**Task to carry out**
All of the records should be given again exactly as they appear.

**Source material**
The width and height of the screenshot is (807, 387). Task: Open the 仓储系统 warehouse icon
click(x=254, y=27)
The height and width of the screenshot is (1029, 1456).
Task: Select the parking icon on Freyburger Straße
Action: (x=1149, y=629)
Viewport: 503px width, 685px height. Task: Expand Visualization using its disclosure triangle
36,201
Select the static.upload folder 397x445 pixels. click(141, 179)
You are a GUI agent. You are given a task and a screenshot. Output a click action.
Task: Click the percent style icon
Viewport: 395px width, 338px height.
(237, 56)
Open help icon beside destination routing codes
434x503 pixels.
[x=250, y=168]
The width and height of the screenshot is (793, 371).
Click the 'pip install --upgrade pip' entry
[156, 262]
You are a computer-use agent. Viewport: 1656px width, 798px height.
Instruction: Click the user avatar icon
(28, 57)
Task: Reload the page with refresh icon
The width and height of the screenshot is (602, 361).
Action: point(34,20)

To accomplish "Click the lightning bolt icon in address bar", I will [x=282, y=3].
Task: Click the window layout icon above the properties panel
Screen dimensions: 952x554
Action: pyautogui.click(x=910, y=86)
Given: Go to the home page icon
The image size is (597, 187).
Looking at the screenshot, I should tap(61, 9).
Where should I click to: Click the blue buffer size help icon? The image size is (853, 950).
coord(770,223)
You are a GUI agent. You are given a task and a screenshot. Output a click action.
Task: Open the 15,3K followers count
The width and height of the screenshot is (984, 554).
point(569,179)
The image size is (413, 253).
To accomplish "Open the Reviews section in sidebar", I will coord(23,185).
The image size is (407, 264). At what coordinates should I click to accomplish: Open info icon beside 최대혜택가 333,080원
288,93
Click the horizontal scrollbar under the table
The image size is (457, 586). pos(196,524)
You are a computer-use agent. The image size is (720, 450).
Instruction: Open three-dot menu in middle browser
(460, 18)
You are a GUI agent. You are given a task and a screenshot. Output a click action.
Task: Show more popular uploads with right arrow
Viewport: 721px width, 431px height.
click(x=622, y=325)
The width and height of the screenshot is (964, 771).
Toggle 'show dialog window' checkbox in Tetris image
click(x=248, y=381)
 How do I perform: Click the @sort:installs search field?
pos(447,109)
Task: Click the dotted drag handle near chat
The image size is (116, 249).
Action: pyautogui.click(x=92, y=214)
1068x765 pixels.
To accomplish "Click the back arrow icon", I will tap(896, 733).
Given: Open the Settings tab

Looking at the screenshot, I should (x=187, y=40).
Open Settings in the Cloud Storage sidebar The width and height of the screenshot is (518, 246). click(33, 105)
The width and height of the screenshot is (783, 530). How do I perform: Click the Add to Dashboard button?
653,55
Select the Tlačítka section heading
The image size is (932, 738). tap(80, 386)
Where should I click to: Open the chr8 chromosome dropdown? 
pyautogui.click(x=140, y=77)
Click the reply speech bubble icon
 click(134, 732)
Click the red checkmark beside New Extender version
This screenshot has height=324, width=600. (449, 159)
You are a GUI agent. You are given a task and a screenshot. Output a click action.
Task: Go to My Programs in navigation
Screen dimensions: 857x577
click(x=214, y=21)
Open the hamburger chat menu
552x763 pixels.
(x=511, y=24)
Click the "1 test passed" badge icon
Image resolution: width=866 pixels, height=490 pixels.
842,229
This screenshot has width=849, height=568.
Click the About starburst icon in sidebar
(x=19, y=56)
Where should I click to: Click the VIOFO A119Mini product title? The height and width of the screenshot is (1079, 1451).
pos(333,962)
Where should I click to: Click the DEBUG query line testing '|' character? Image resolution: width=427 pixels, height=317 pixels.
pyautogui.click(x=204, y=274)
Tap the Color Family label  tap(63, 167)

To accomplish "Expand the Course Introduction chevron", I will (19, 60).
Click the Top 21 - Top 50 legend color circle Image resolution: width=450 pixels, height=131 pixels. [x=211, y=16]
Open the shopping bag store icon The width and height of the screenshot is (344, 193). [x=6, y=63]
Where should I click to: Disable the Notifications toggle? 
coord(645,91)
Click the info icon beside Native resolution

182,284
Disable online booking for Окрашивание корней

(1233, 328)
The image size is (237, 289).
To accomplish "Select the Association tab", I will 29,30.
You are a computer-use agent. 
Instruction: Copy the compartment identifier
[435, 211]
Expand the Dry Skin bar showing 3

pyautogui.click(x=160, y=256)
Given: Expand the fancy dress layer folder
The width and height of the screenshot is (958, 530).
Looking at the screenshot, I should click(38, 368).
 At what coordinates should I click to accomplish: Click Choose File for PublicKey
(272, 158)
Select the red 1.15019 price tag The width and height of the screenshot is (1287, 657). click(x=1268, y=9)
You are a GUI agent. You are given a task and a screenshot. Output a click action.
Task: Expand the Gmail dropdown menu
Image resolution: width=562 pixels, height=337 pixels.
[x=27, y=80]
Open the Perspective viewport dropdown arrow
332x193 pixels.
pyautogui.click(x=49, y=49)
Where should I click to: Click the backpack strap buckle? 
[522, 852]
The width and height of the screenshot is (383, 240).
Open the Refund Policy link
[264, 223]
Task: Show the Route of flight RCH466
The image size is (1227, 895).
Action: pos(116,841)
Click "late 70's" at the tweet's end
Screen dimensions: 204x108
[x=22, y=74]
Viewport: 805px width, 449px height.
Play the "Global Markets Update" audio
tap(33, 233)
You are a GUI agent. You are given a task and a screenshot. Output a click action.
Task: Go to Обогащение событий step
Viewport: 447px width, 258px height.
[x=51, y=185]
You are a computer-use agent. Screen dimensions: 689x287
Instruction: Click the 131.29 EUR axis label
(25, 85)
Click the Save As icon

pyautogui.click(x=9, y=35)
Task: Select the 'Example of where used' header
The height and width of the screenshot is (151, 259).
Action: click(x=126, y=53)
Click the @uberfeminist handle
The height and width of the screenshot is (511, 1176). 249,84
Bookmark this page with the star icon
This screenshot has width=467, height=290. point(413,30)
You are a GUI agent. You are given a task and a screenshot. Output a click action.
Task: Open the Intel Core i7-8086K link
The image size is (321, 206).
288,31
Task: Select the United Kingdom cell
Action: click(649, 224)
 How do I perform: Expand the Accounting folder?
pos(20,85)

**Solution for this exercise**
The width and height of the screenshot is (807, 387). Task: Open the 仓储系统 warehouse icon
click(x=254, y=27)
The height and width of the screenshot is (1029, 1456).
Task: Select the parking icon on Freyburger Straße
Action: (x=1149, y=629)
Viewport: 503px width, 685px height. Task: Expand Visualization using its disclosure triangle
36,201
Select the static.upload folder 397x445 pixels. click(141, 179)
You are a GUI agent. You are given a task and a screenshot. Output a click action.
Task: Click the percent style icon
Viewport: 395px width, 338px height.
(237, 56)
Open help icon beside destination routing codes
434x503 pixels.
[x=250, y=168]
The width and height of the screenshot is (793, 371).
Click the 'pip install --upgrade pip' entry
[156, 262]
You are a computer-use agent. Viewport: 1656px width, 798px height.
Instruction: Click the user avatar icon
(28, 57)
Task: Reload the page with refresh icon
The width and height of the screenshot is (602, 361).
Action: point(34,20)

To accomplish "Click the lightning bolt icon in address bar", I will [x=282, y=3].
Task: Click the window layout icon above the properties panel
Screen dimensions: 952x554
Action: pyautogui.click(x=910, y=86)
Given: Go to the home page icon
The image size is (597, 187).
Looking at the screenshot, I should tap(61, 9).
Where should I click to: Click the blue buffer size help icon? The image size is (853, 950).
coord(770,223)
You are a GUI agent. You are given a task and a screenshot. Output a click action.
Task: Open the 15,3K followers count
The width and height of the screenshot is (984, 554).
point(569,179)
The image size is (413, 253).
To accomplish "Open the Reviews section in sidebar", I will coord(23,185).
The image size is (407, 264). At what coordinates should I click to accomplish: Open info icon beside 최대혜택가 333,080원
288,93
Click the horizontal scrollbar under the table
The image size is (457, 586). pos(196,524)
You are a computer-use agent. The image size is (720, 450).
Instruction: Open three-dot menu in middle browser
(460, 18)
You are a GUI agent. You are given a task and a screenshot. Output a click action.
Task: Show more popular uploads with right arrow
Viewport: 721px width, 431px height.
click(x=622, y=325)
The width and height of the screenshot is (964, 771).
Toggle 'show dialog window' checkbox in Tetris image
click(x=248, y=381)
 How do I perform: Click the @sort:installs search field?
pos(447,109)
Task: Click the dotted drag handle near chat
The image size is (116, 249).
Action: pyautogui.click(x=92, y=214)
1068x765 pixels.
To accomplish "Click the back arrow icon", I will tap(896, 733).
Given: Open the Settings tab

Looking at the screenshot, I should (x=187, y=40).
Open Settings in the Cloud Storage sidebar The width and height of the screenshot is (518, 246). click(33, 105)
The width and height of the screenshot is (783, 530). How do I perform: Click the Add to Dashboard button?
653,55
Select the Tlačítka section heading
The image size is (932, 738). tap(80, 386)
Where should I click to: Open the chr8 chromosome dropdown? 
pyautogui.click(x=140, y=77)
Click the reply speech bubble icon
 click(134, 732)
Click the red checkmark beside New Extender version
This screenshot has height=324, width=600. (449, 159)
You are a GUI agent. You are given a task and a screenshot. Output a click action.
Task: Go to My Programs in navigation
Screen dimensions: 857x577
click(x=214, y=21)
Open the hamburger chat menu
552x763 pixels.
(x=511, y=24)
Click the "1 test passed" badge icon
Image resolution: width=866 pixels, height=490 pixels.
842,229
This screenshot has width=849, height=568.
Click the About starburst icon in sidebar
(x=19, y=56)
Where should I click to: Click the VIOFO A119Mini product title? The height and width of the screenshot is (1079, 1451).
pos(333,962)
Where should I click to: Click the DEBUG query line testing '|' character? Image resolution: width=427 pixels, height=317 pixels.
pyautogui.click(x=204, y=274)
Tap the Color Family label  tap(63, 167)

To accomplish "Expand the Course Introduction chevron", I will (19, 60).
Click the Top 21 - Top 50 legend color circle Image resolution: width=450 pixels, height=131 pixels. [x=211, y=16]
Open the shopping bag store icon The width and height of the screenshot is (344, 193). [x=6, y=63]
Where should I click to: Disable the Notifications toggle? 
coord(645,91)
Click the info icon beside Native resolution

182,284
Disable online booking for Окрашивание корней

(1233, 328)
The image size is (237, 289).
To accomplish "Select the Association tab", I will 29,30.
You are a computer-use agent. 
Instruction: Copy the compartment identifier
[435, 211]
Expand the Dry Skin bar showing 3

pyautogui.click(x=160, y=256)
Given: Expand the fancy dress layer folder
The width and height of the screenshot is (958, 530).
Looking at the screenshot, I should click(38, 368).
 At what coordinates should I click to accomplish: Click Choose File for PublicKey
(272, 158)
Select the red 1.15019 price tag The width and height of the screenshot is (1287, 657). click(x=1268, y=9)
You are a GUI agent. You are given a task and a screenshot. Output a click action.
Task: Expand the Gmail dropdown menu
Image resolution: width=562 pixels, height=337 pixels.
[x=27, y=80]
Open the Perspective viewport dropdown arrow
332x193 pixels.
pyautogui.click(x=49, y=49)
Where should I click to: Click the backpack strap buckle? 
[522, 852]
The width and height of the screenshot is (383, 240).
Open the Refund Policy link
[264, 223]
Task: Show the Route of flight RCH466
The image size is (1227, 895).
Action: pos(116,841)
Click "late 70's" at the tweet's end
Screen dimensions: 204x108
[x=22, y=74]
Viewport: 805px width, 449px height.
Play the "Global Markets Update" audio
tap(33, 233)
You are a GUI agent. You are given a task and a screenshot. Output a click action.
Task: Go to Обогащение событий step
Viewport: 447px width, 258px height.
[x=51, y=185]
You are a computer-use agent. Screen dimensions: 689x287
Instruction: Click the 131.29 EUR axis label
(25, 85)
Click the Save As icon

pyautogui.click(x=9, y=35)
Task: Select the 'Example of where used' header
The height and width of the screenshot is (151, 259).
Action: click(x=126, y=53)
Click the @uberfeminist handle
The height and width of the screenshot is (511, 1176). 249,84
Bookmark this page with the star icon
This screenshot has width=467, height=290. point(413,30)
You are a GUI agent. You are given a task and a screenshot. Output a click action.
Task: Open the Intel Core i7-8086K link
The image size is (321, 206).
288,31
Task: Select the United Kingdom cell
Action: click(649, 224)
 How do I perform: Expand the Accounting folder?
pos(20,85)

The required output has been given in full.